+++ EXERCISE INPUTS

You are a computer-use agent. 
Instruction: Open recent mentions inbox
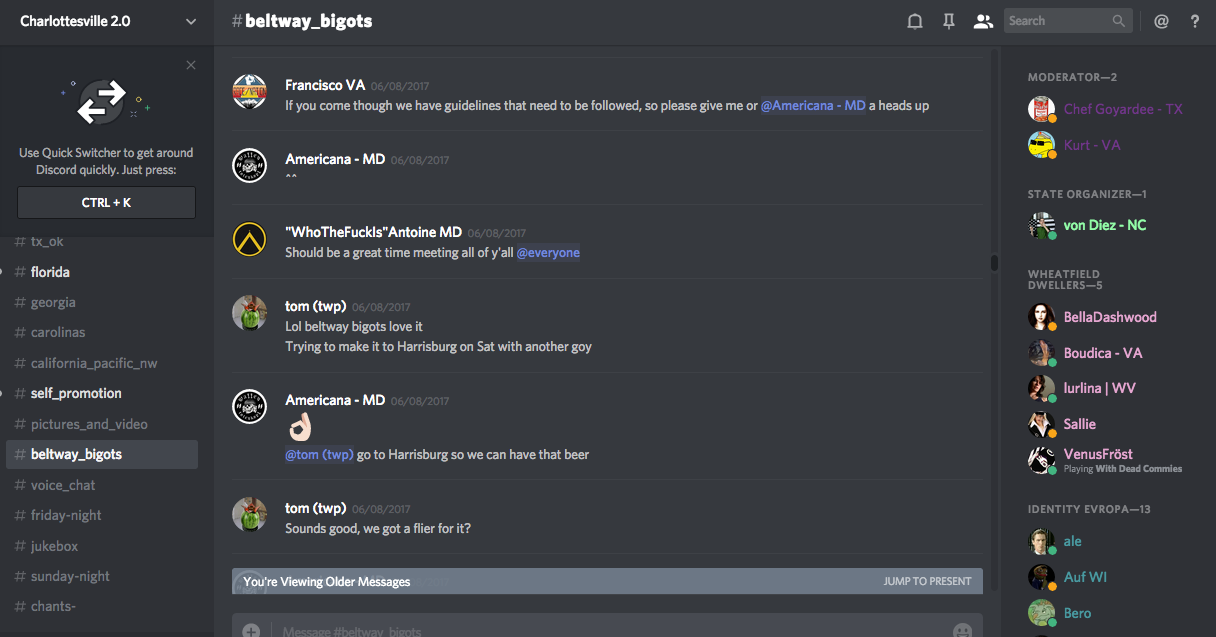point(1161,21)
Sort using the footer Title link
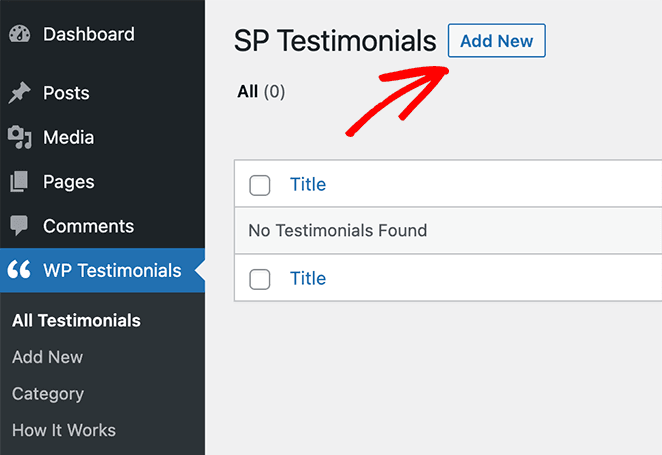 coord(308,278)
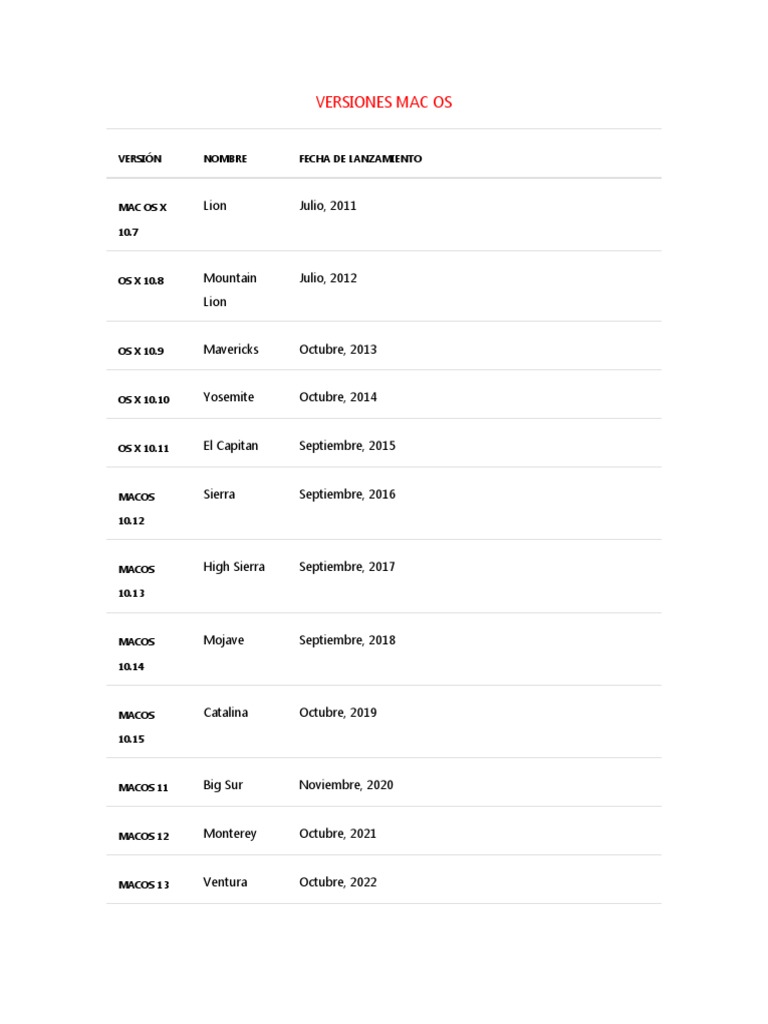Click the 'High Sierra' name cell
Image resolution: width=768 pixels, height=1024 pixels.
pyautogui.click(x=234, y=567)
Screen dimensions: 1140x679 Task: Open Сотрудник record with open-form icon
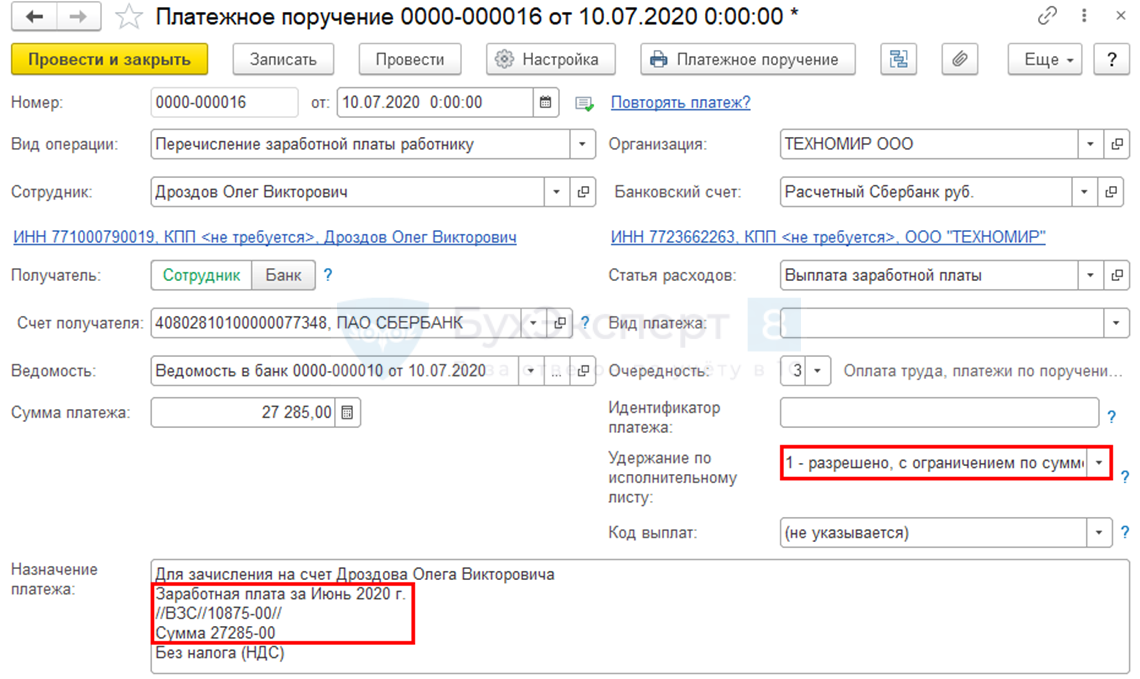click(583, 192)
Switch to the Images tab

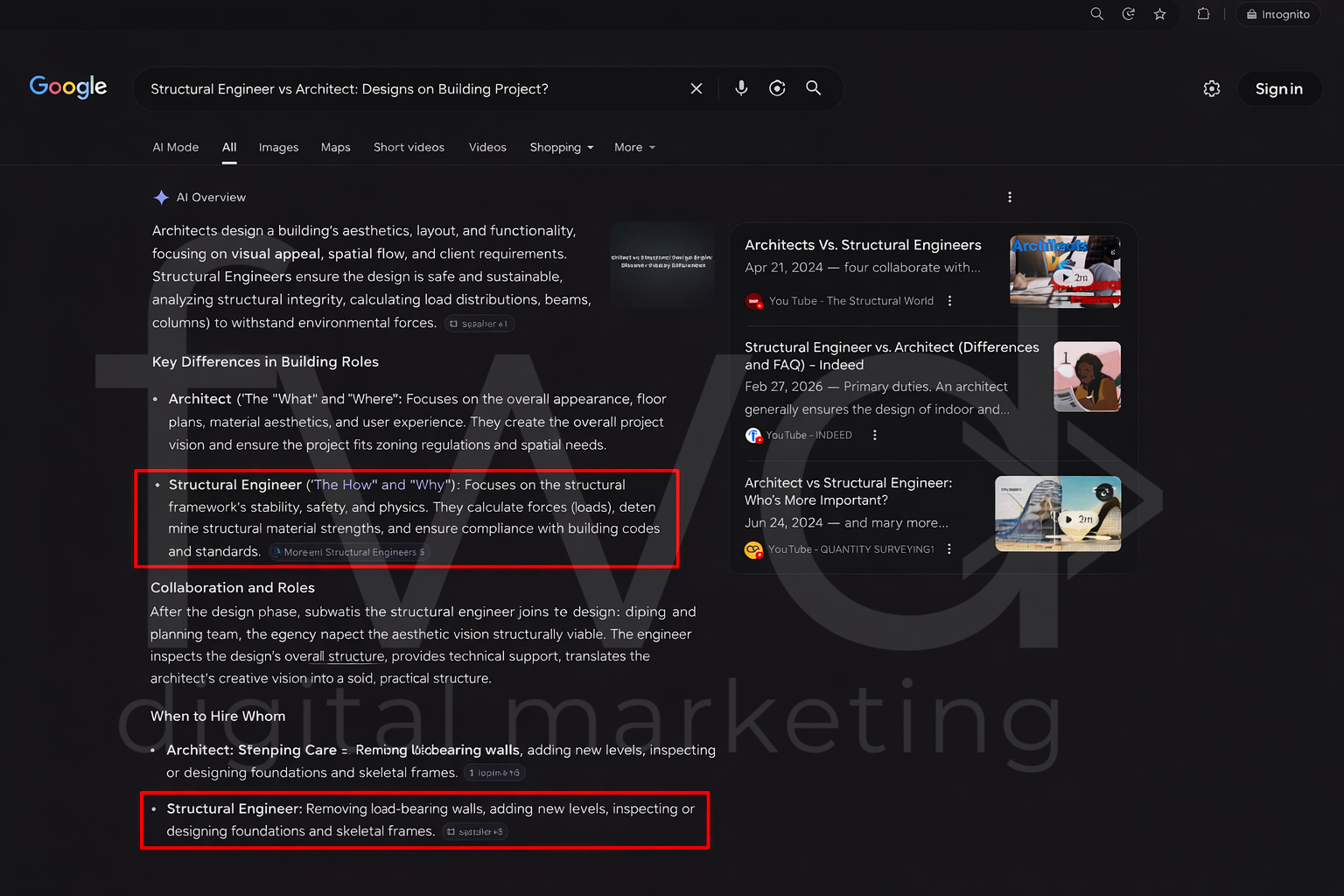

++++++

## WHAT IS REQUIRED
Could you echo every line of the records above word for word, leaving out the pictures?

## REPLY TO THE TASK
You are a computer-use agent. 
Instruction: Open recent mentions inbox
point(1161,21)
Sort using the footer Title link
 coord(308,278)
Click the 'High Sierra' name cell
Image resolution: width=768 pixels, height=1024 pixels.
pyautogui.click(x=234, y=567)
Screen dimensions: 1140x679 Task: Open Сотрудник record with open-form icon
click(583, 192)
Switch to the Images tab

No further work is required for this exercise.